What else could I do to optimize this network?
UPDATE:
based on the comments I got I've tweaked the code like so:
model = Sequential()
model.add(Dense(12, input_dim=8, kernel_initializer='uniform', kernel_regularizer=regularizers.l2(0.01),
activity_regularizer=regularizers.l1(0.01), activation='relu',
name='first_input')) # added regularizers
model.add(Dense(8, activation='relu', name='first_hidden')) # reduced to 8 neurons
model.add(Dropout(0.5, name='dropout_1'))
model.add(Dense(5, activation='relu', name='second_hidden'))
model.add(Dense(1, activation='sigmoid', name='output_layer'))
Here are the graphs for 500 epochs
The first example gave a validation accuracy > 75% and the second one gave an accuracy of < 65% and if you compare the losses for epochs below 100, its less than < 0.5 for the first one and the second one was > 0.6. But how is the second case better?.
The second one to me is a case of under-fitting: the model doesnt have enough capacity to learn. While the first case has a problem of over-fitting because its training was not stopped when overfitting started (early stopping). If the training was stopped at say 100 epoch, it would be a far better model compared between the two.
The goal should be to obtain small prediction error in unseen data and for that you increase the capacity of the network till a point beyond which overfitting starts to happen.
So how to avoid over-fitting in this particular case? Adopt early stopping.
CODE CHANGES: To include early stopping and input scaling.
# input scaling
scaler = StandardScaler()
X = scaler.fit_transform(X)
# Early stopping
early_stop = EarlyStopping(monitor='val_loss', min_delta=0, patience=3, verbose=1, mode='auto')
# create model - almost the same code
model = Sequential()
model.add(Dense(12, input_dim=8, activation='relu', name='first_input'))
model.add(Dense(500, activation='relu', name='first_hidden'))
model.add(Dropout(0.5, name='dropout_1'))

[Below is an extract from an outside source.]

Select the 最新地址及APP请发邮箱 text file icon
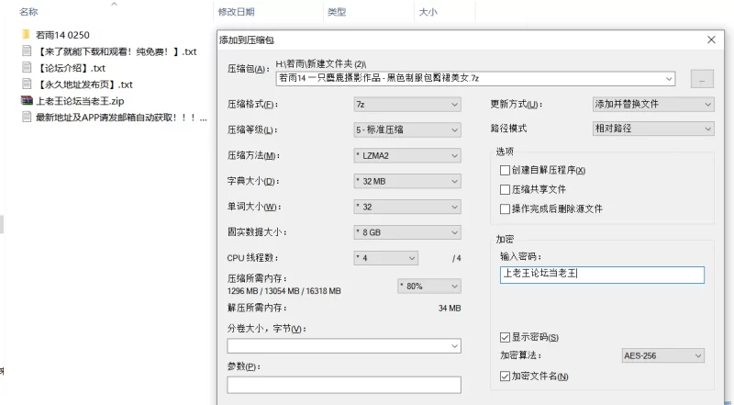tap(27, 118)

model.add(Dense(8, activation='relu', name='second_hidden'))
model.add(Dense(1, activation='sigmoid', name='output_layer')))

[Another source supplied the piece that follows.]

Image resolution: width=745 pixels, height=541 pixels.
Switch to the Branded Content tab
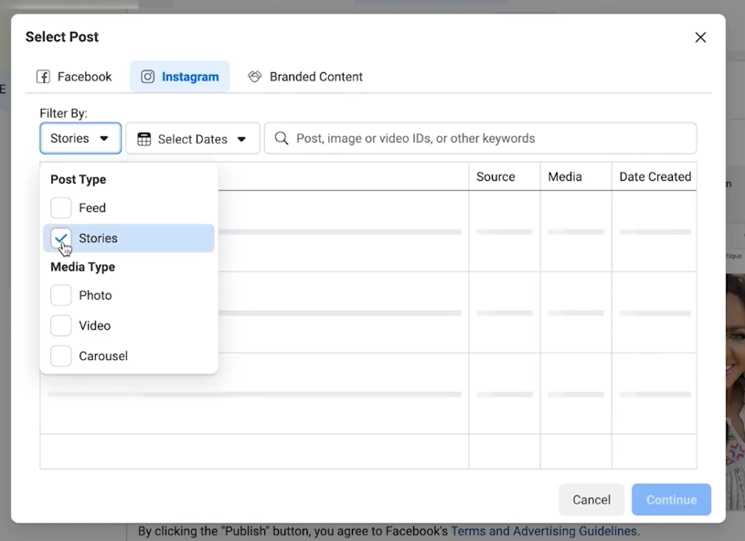click(x=305, y=77)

history = model.fit(X, Y, validation_split=0.33, epochs=1000, batch_size=10, verbose=0, callbacks=[tb, early_stop])
The Accuracy and loss graphs:
First, try adding some regularization (https://keras.io/regularizers/) like with this code:
model.add(Dense(12, input_dim=12,
kernel_regularizer=regularizers.l2(0.01),
activity_regularizer=regularizers.l1(0.01)))
Also, make sure to decrease your network size i.e. you don't need a hidden layer of 500 neurons - try just taking that out to decrease the representation power and maybe even another layer if it's still overfitting. Also, only use relu activation. Maybe also try increasing your dropout rate to something like 0.75 (although it's already high). You probably also don't need to run it for so many epochs - it will just begin to overfit after long enough.
For a dataset like the Diabetes one you can use a much simpler network. Try to reduce the neurons in your second layer. (Is there a specific reason why you chose tanh as the activation there?).